Thursday, November 19, 2009

First Thoughts on Transparent Things


About a year ago I decided to take my love of food to the next level and climb my own personal culinary Everest and make croque en bouche. While I knew it could be considered a particularly difficult task it seemed rather basic, multiple cream puffs stacked in a tower and glazed with sugar. How wrong I was, however after about three days and four fallen messes of cakes I finally got it right and it was quite possibly the most delicious dessert I have ever had. I now see that Transparent Things is possibly my literary croque en bouche, I underestimated it due primarily to its short length. While I enjoyed the work I am rather confident now that coming to a comprehensive understanding of the text will be a long process of trial and error.

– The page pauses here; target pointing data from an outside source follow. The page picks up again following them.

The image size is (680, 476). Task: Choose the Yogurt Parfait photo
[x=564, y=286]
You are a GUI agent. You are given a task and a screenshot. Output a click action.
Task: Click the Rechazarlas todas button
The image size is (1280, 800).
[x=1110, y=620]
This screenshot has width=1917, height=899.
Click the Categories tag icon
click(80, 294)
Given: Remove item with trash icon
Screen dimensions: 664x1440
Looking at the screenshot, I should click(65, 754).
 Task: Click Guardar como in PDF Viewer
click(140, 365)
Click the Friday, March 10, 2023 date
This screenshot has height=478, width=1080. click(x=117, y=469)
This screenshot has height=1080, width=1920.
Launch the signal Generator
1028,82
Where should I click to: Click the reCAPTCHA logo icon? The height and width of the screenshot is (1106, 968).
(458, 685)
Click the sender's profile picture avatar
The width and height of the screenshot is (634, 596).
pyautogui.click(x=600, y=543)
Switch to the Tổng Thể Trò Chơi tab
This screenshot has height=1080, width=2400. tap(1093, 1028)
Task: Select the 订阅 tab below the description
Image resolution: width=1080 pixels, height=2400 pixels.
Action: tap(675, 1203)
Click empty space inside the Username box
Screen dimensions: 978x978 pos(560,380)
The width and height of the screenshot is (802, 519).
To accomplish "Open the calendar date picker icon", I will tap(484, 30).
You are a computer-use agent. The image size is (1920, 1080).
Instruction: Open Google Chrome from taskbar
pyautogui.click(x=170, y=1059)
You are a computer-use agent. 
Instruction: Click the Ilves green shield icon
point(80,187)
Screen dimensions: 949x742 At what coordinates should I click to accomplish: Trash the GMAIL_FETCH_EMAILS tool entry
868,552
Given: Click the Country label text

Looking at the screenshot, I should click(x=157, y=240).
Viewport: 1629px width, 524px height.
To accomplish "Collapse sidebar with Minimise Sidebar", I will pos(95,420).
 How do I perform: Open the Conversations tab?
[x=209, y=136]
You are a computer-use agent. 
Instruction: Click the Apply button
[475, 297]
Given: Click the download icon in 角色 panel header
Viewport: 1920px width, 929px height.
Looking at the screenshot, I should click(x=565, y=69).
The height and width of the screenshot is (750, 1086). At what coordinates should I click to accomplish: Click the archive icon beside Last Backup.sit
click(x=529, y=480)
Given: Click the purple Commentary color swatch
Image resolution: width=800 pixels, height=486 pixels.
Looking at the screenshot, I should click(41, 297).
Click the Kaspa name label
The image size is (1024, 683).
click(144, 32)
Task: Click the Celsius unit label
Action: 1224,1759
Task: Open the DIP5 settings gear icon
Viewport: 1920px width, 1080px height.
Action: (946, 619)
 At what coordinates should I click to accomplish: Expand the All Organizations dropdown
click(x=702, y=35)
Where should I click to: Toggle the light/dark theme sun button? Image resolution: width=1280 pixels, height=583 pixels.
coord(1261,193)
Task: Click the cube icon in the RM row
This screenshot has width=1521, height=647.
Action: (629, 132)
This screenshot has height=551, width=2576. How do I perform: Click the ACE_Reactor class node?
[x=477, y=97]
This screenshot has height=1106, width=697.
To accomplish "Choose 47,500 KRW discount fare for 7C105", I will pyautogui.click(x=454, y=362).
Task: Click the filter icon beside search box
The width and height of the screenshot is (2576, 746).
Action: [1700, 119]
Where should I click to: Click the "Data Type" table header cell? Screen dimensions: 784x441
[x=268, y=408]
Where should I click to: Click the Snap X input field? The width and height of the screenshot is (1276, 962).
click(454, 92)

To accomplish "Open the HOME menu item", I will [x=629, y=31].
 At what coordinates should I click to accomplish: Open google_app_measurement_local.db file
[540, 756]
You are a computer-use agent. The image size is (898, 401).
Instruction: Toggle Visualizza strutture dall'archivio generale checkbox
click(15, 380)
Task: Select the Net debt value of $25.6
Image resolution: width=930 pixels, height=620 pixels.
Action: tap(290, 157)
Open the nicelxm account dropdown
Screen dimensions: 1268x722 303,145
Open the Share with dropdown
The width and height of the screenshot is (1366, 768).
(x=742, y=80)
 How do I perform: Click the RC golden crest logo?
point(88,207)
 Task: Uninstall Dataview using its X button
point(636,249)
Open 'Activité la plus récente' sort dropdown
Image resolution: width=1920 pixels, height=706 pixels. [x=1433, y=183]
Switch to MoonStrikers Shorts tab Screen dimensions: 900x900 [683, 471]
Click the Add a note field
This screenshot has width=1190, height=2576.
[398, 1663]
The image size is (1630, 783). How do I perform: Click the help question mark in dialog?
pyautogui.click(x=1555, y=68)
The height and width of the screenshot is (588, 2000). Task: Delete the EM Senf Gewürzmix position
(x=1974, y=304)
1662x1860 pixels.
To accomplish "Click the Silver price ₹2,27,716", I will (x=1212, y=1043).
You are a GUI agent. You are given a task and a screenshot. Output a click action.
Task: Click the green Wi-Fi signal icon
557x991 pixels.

I was really loving Nabokov’s attention to and use of the relationship between the afterlife and those who are living, and the narration from beyond the grave. That was until Tuesdays class when the possibility of multiple narrators was brought up, sending me spiraling back into a state of complete confusion. It seems to me that Transparent Things is an entirely different type of writing in which the reader is the main character ( You Person) and the narrator is both a fictional dead man and possibly also the author himself ( who also seems to be a character in a book by the previously mentioned dead narrator in the form of his anagrammed name in Adam Von Librikov.) So while you are a character in a story by Nabokov, he is a character in a story by Mr. R? This jumbled and confused line of thinking I am on is feeling more and more like that that mess of deflated cream puffs and burnt sugar by the second.